- **What you are asked to do**:
Please convert the lines of the records below, from the line containing "[Cambiar a Francés] (1662, 11)" through the end of the records, into a numbered list. Skip blank lines and leave the pictures out.

- **Records for this exercise**:
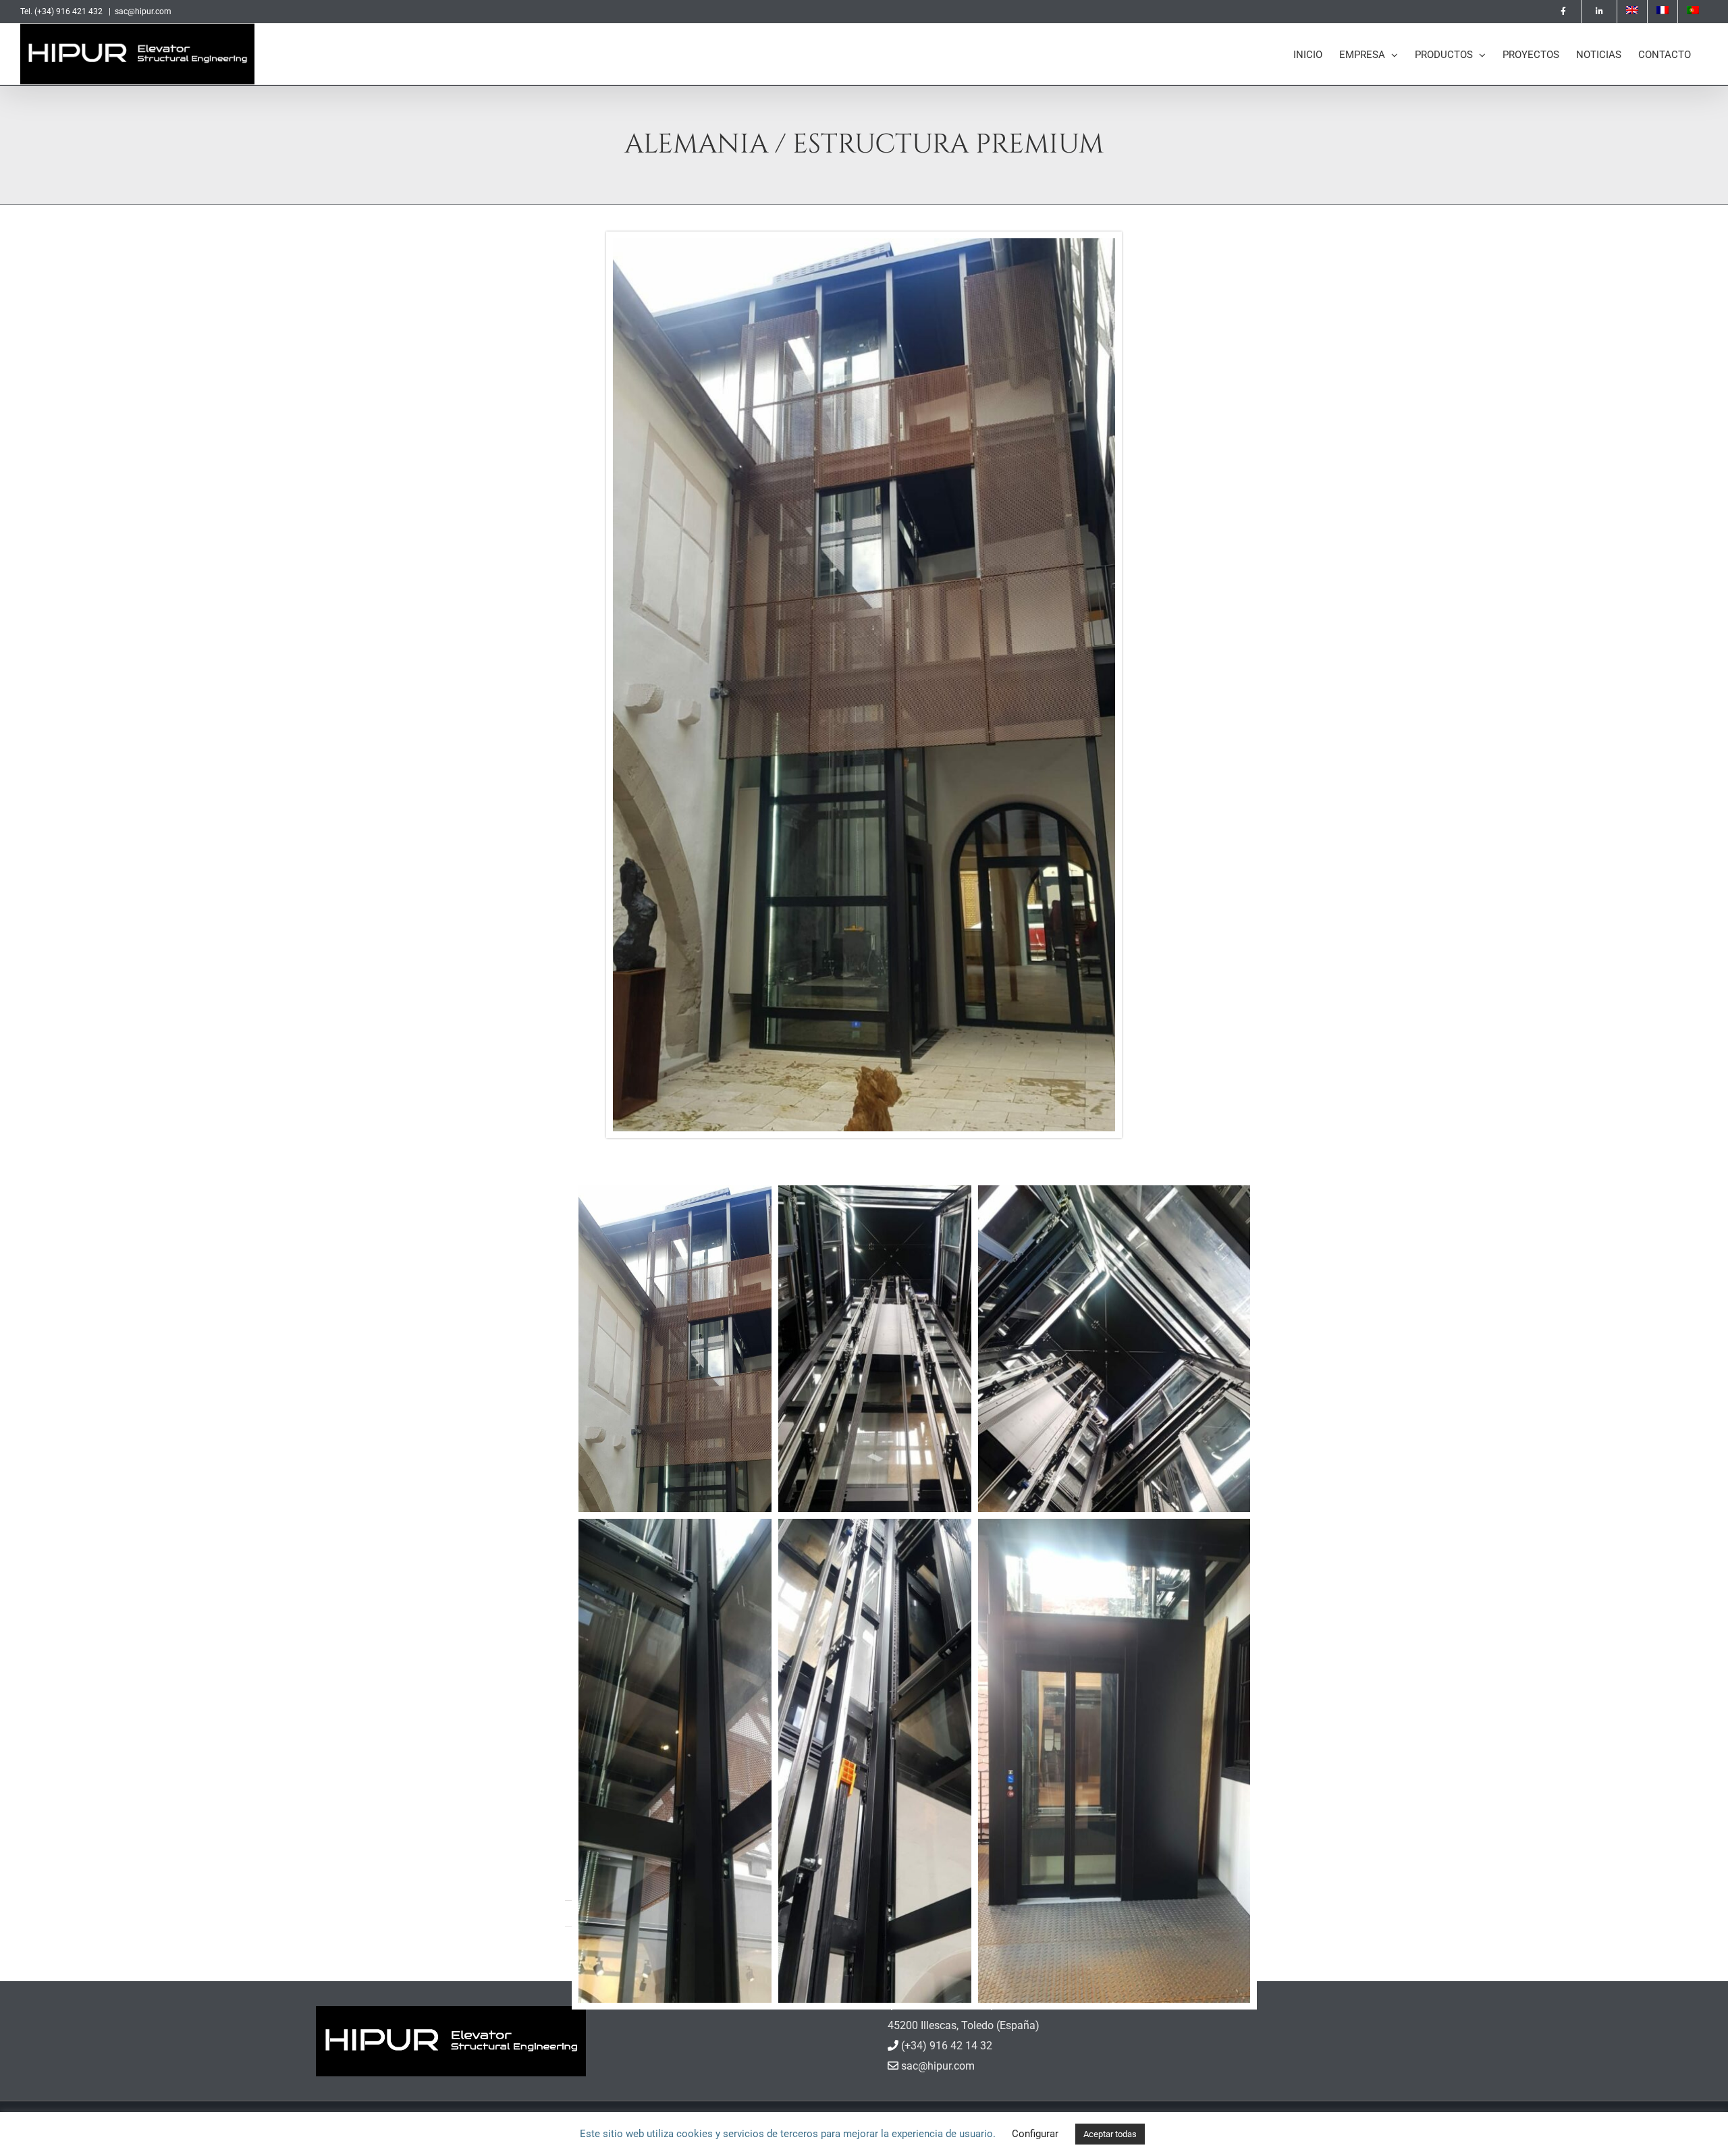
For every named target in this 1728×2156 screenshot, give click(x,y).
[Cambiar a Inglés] (1632, 11)
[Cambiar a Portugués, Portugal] (1693, 11)
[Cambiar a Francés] (1662, 11)
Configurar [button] (1035, 2134)
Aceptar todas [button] (1110, 2134)
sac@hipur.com (143, 11)
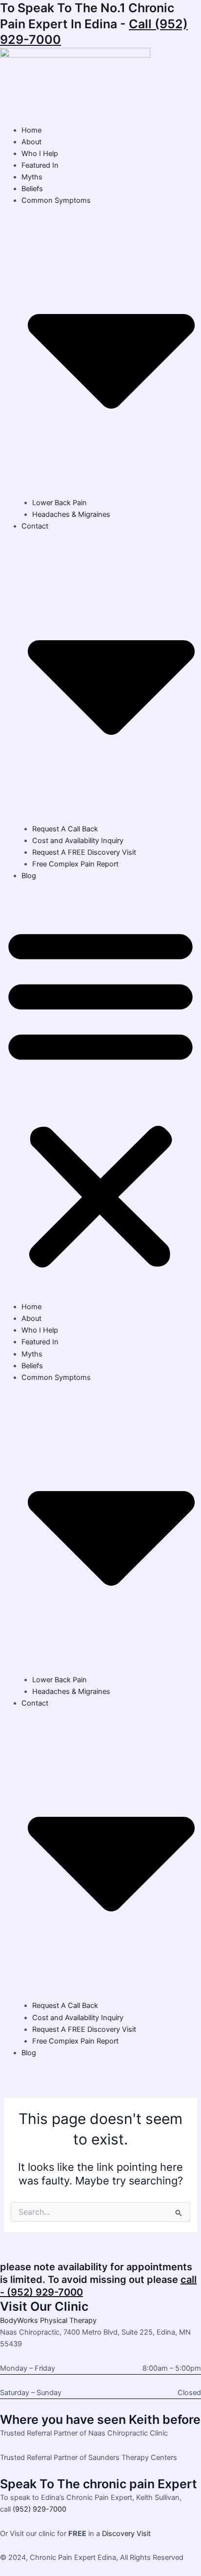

- **The answer**:
1. [Cambiar a Francés] (1662, 11)
2. Configurar [button] (1035, 2134)
3. Aceptar todas [button] (1110, 2134)
4. sac@hipur.com (143, 11)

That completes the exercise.